──────── SOURCE MATERIAL ────────

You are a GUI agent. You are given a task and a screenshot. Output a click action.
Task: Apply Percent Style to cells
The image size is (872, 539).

────────
──────── SOURCE MATERIAL ────────

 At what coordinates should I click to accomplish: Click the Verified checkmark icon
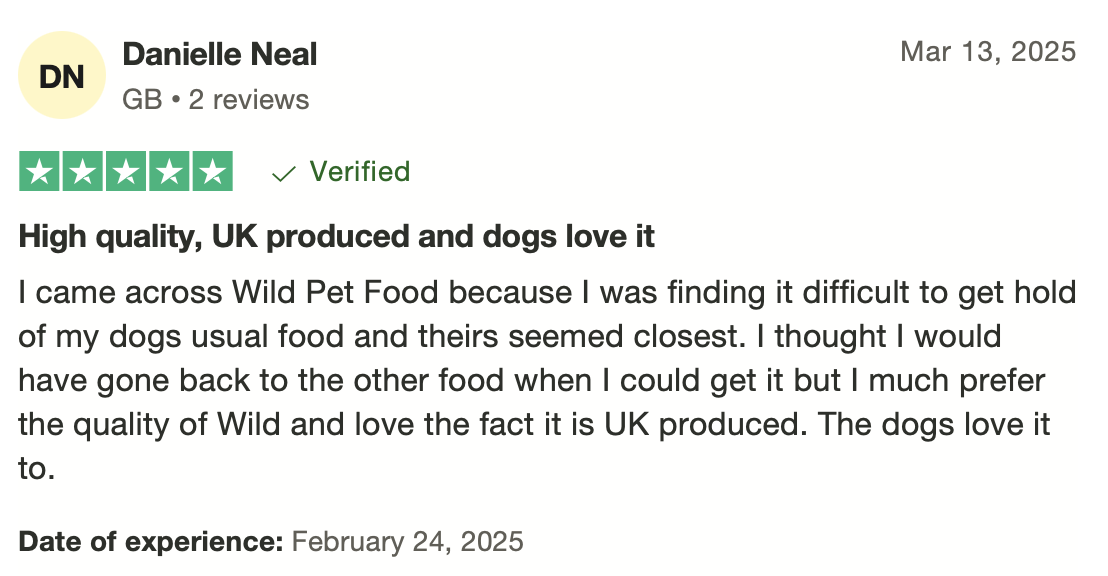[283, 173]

────────

■ **EXERCISE AIM**: In the listing above, locate the line containing "You are a GUI" and the line containing "The image size is (872, 539).". Transcribe those two lines and everything between them, exactly as written.

■ **RESULT FOR THIS TASK**:
You are a GUI agent. You are given a task and a screenshot. Output a click action.
Task: Apply Percent Style to cells
The image size is (872, 539).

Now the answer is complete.